Lord Carter is supported by leading NHS figures including Professor Tom Briggs, an Orthopaedic Surgeon, who has already standardised his own department in order to run efficiently. But Professor Briggs does not think that the key to cost savings lies with the doctors and nurses on the ground, but that the changes need to drill right down to the procurement process. He told Radio 4:
If you look at the other side too – which is procurement – we’ve got to get our costs down … everybody says, ‘We’ve got the best deal’, when they clearly haven’t.
Lord Carter thinks that the good leadership is the key to high-quality care and efficient use of resources. He said:
The route to better care is to empower NHS leaders, so giving them the data and support they need means they can improve how they care for patients and make savings which can be reinvested in front-line care.

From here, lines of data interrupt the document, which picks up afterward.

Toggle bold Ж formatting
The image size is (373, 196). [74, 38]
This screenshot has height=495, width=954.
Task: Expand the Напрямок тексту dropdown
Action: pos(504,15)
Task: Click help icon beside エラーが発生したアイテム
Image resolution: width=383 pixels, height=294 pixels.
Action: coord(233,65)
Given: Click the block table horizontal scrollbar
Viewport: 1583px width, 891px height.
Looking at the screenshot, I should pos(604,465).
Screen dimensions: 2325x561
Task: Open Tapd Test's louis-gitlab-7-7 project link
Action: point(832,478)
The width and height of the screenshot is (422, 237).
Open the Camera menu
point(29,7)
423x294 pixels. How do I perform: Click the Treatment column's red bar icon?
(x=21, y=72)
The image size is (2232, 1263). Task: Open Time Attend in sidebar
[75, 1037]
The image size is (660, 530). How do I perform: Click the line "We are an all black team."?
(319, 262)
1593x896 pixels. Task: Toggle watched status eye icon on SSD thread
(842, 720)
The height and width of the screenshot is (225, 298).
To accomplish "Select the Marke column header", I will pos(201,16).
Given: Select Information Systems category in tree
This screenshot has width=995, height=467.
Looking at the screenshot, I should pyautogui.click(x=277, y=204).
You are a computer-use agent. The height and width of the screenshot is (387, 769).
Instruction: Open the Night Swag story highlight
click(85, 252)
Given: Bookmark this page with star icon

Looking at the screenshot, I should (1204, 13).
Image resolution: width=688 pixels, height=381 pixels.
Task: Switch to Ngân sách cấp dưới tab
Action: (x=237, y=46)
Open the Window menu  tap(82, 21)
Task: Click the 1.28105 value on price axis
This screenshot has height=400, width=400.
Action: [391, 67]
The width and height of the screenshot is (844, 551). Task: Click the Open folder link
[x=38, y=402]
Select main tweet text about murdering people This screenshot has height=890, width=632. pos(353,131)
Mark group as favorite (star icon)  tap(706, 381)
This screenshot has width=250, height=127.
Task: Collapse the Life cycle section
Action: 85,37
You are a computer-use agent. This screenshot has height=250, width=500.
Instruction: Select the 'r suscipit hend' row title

But surely this should not be news to NHS bosses? NHS trusts are effectively businesses, the only difference is that their aim is to break even or with a budget surplus, rather than making profit. One would think that NHS leaders would have sufficient acumen to have recognised the need for cost saving and carried out Lord Carter’s task without a former Labour peer having to become involved?
Regardless of who should have come up with these proposals, they come at the right time. The NHS has revealed that just three months into the financial year if faces a deficit of nearly £1billion, more than the overspend for the entire last financial year.
Hospitals will now have the opportunity to discuss their budgets with Lord Carter before they are made public. No doubt there will be some negotiation on the figures as NHS managers fret at the feasibility of achieving these targets when their staff are already at breaking point.
It might also be a call for campaigners against Claimant Solicitors to re-evaluate their position and take stock of what is actually causing the NHS coffers to bleed.